# Powder coated Valve cover



## latenightcustom (Oct 13, 2005)

I just got a spare valve cover for my 1993 Nissan Altima. I powder coated it a black gold. 
























What do you guy/gals think?


----------



## NotAnotherHonda (Aug 7, 2003)

i like that color alot


----------



## Dustin (Dec 14, 2003)

reminds me of the top secret gold a bit, but you should sand down the letters, and see if they have a high temp clear powder for it. that would make it look hot.


----------



## latenightcustom (Oct 13, 2005)

Dustin said:


> reminds me of the top secret gold a bit, but you should sand down the letters, and see if they have a high temp clear powder for it. that would make it look hot.

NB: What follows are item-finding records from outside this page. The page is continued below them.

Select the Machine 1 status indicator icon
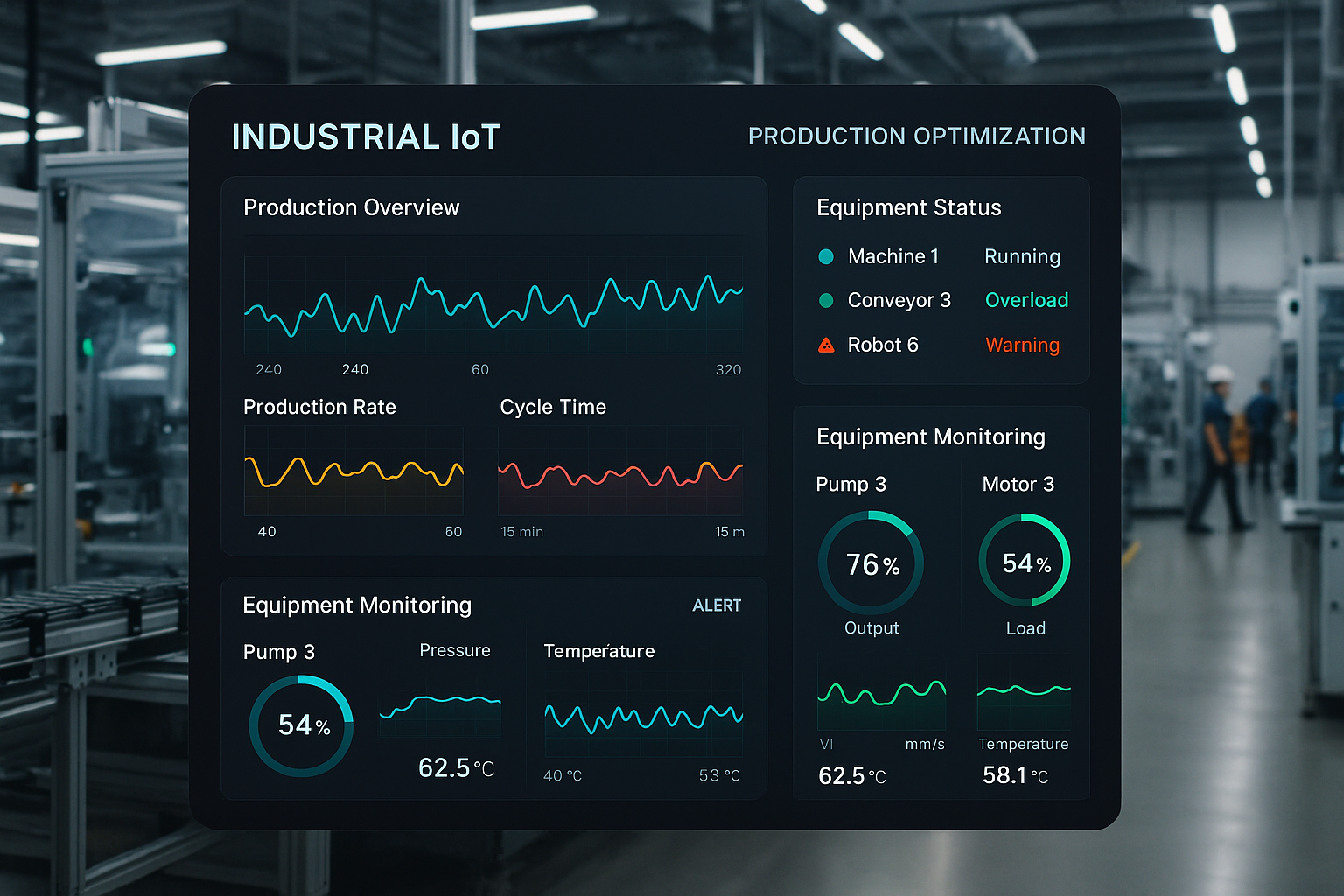This screenshot has height=896, width=1344. click(x=825, y=256)
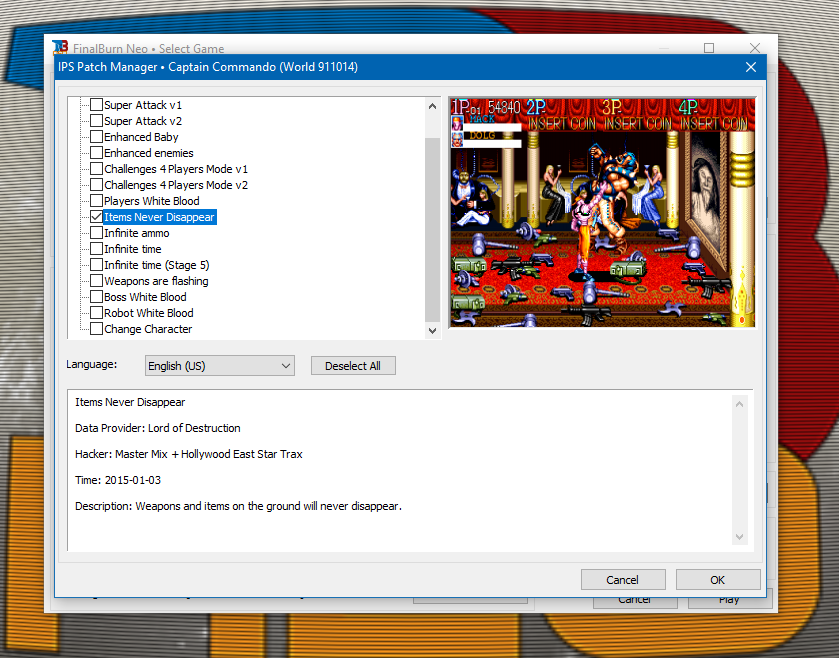Viewport: 839px width, 658px height.
Task: Tick the Enhanced Baby checkbox
Action: pyautogui.click(x=97, y=137)
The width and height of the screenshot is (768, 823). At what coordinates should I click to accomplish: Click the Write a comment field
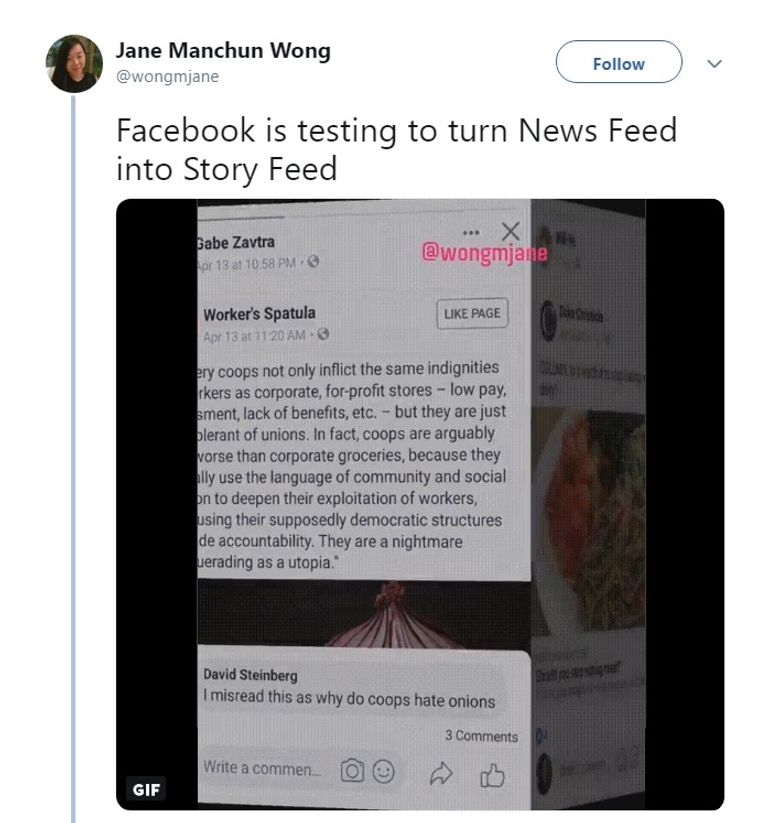pos(263,770)
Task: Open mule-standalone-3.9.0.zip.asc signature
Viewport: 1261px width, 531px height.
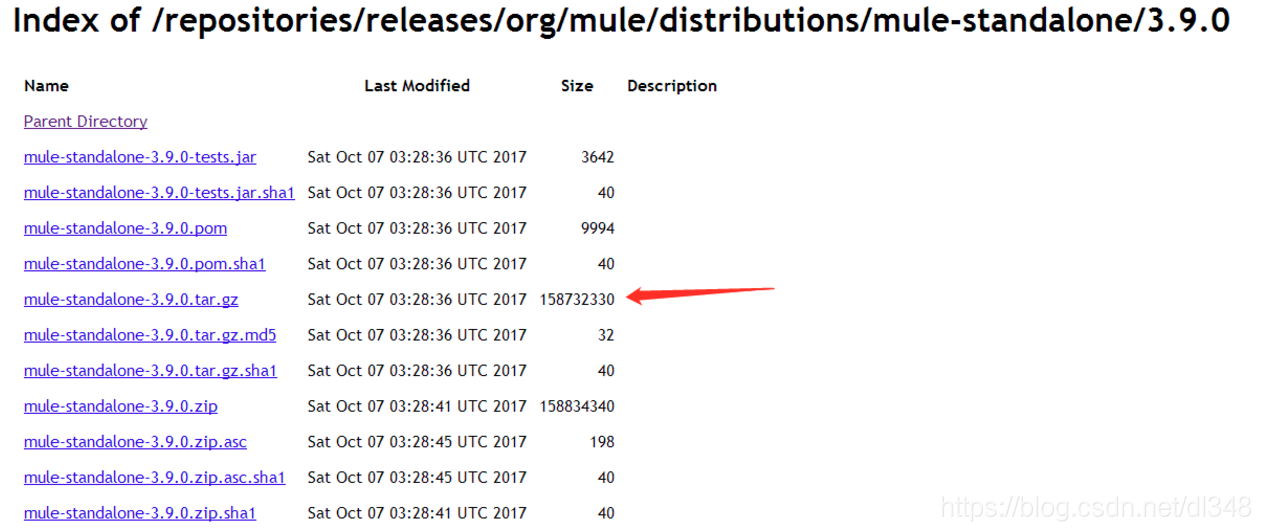Action: 135,442
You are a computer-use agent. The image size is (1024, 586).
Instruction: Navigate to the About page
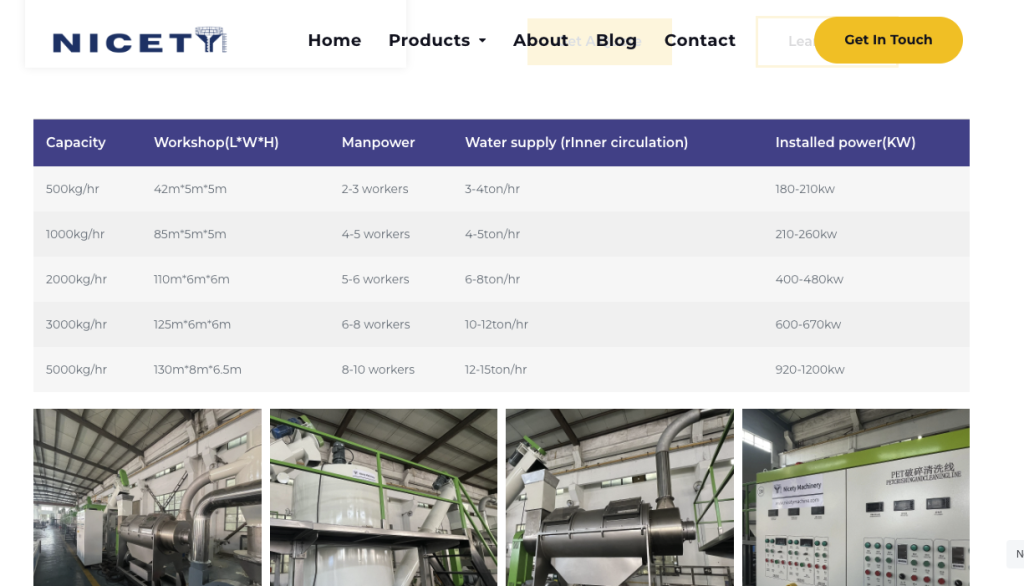click(x=540, y=40)
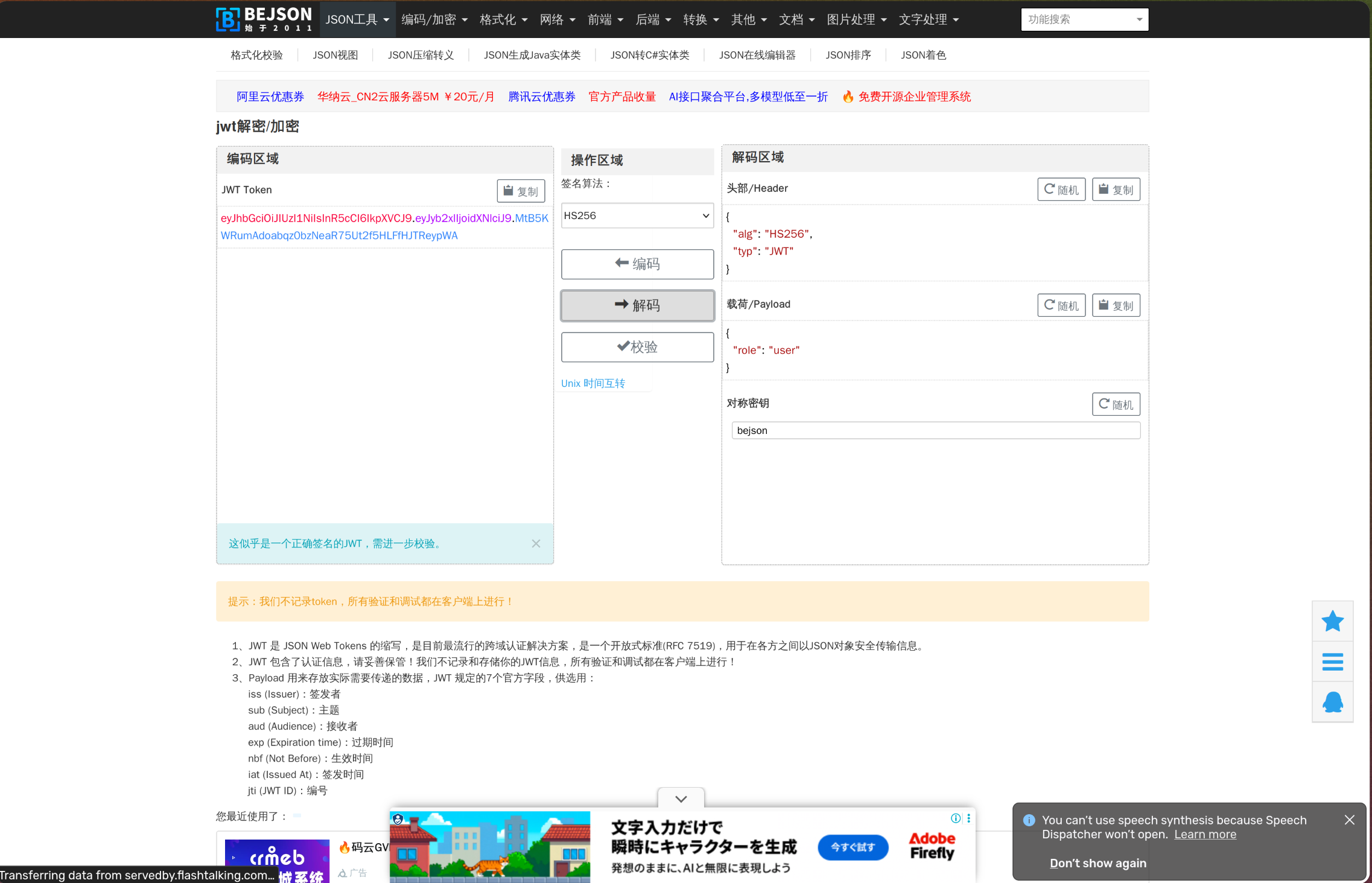Generate a random symmetric key
The width and height of the screenshot is (1372, 883).
[1115, 404]
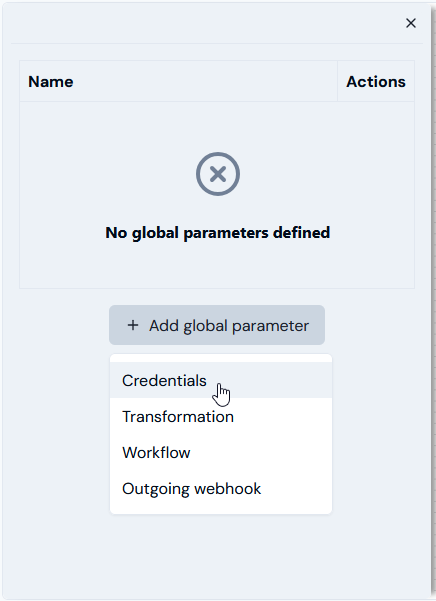Click the word Transformation in the list
This screenshot has height=601, width=436.
[178, 417]
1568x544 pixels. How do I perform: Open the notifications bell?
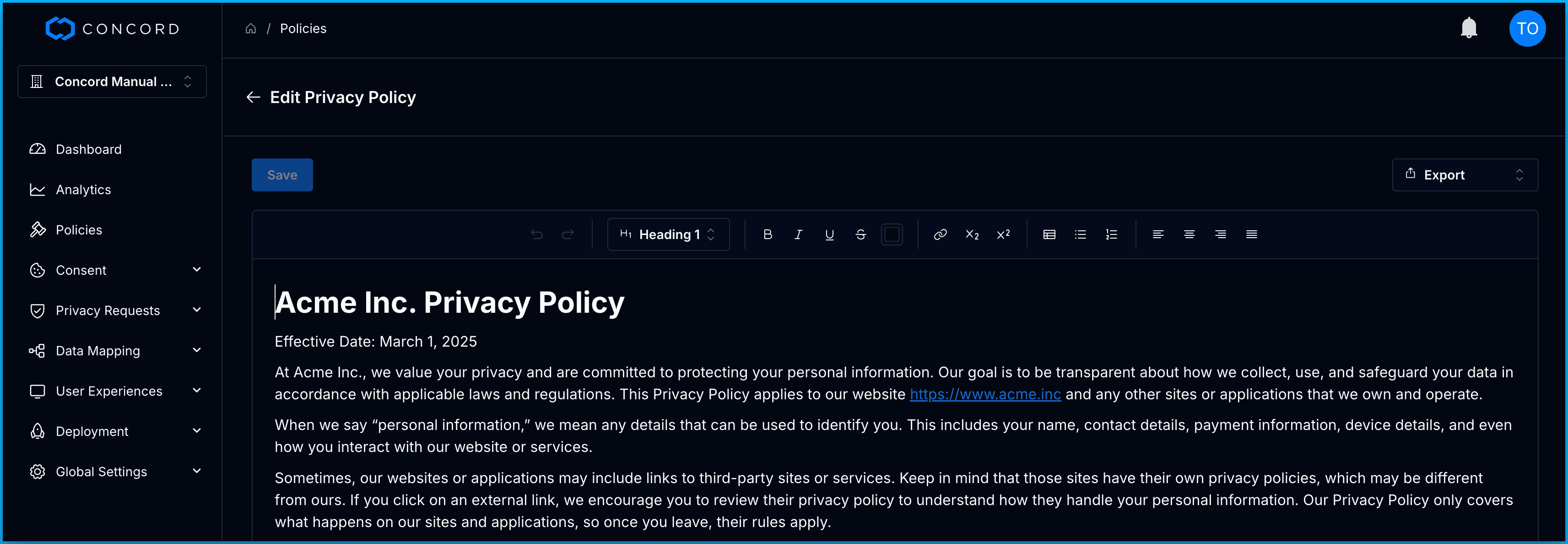[x=1468, y=28]
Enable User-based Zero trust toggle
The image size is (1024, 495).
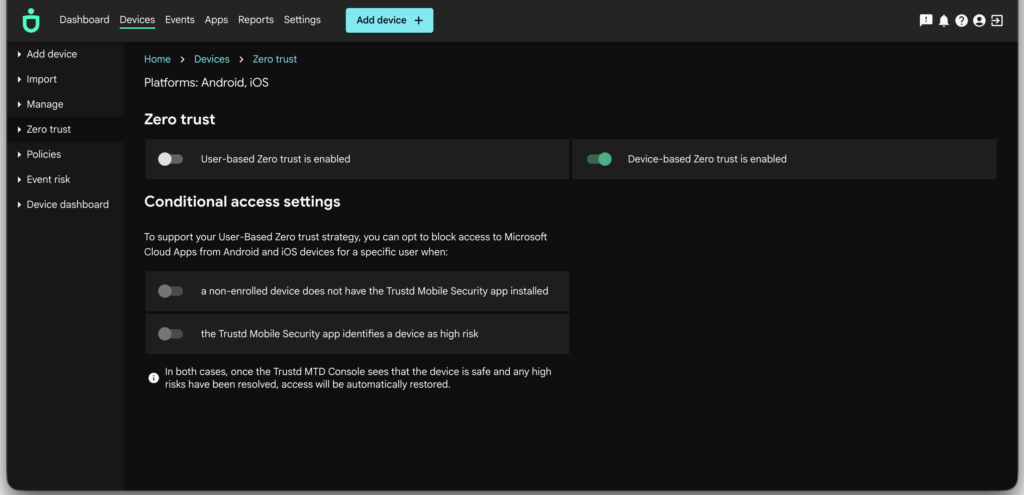click(x=171, y=159)
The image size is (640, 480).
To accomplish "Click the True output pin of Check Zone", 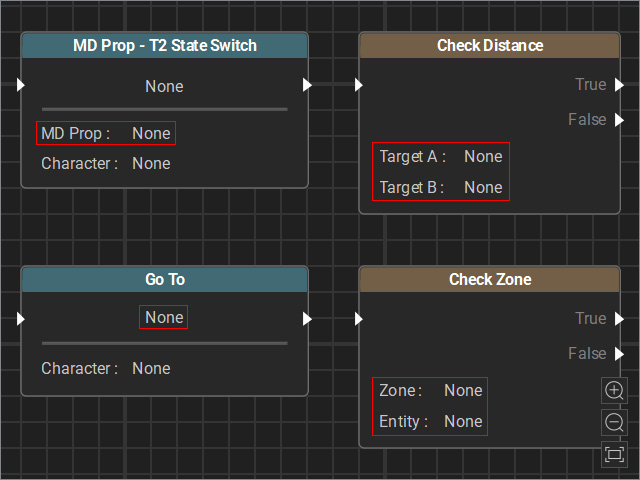I will 620,319.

They do have a clear powder coat but it dose not need it. I did not want to shave this valve cover, maybe the Valve cover that is on the car.


----------



## MorrisPowderCoating (Jan 14, 2006)

*Looks really good! Who makes that color powder?

Kevin*


----------



## LIUSPEED (May 29, 2002)

wow that a really hot looking valve cover !


----------



## TheMadCheshire (Dec 30, 2004)

thats looks hott! Nice gold color. where didja find that gold color?


----------



## latenightcustom (Oct 13, 2005)

MorrisPowderCoating said:


> *Looks really good! Who makes that color powder?
> 
> Kevin*


I made the color. It is 100% custom mix. I was looking at it today and I have been thinking of Clear coating it so it has even more pop.


----------



## urbanracerone (Apr 25, 2003)

thats looks real good.


----------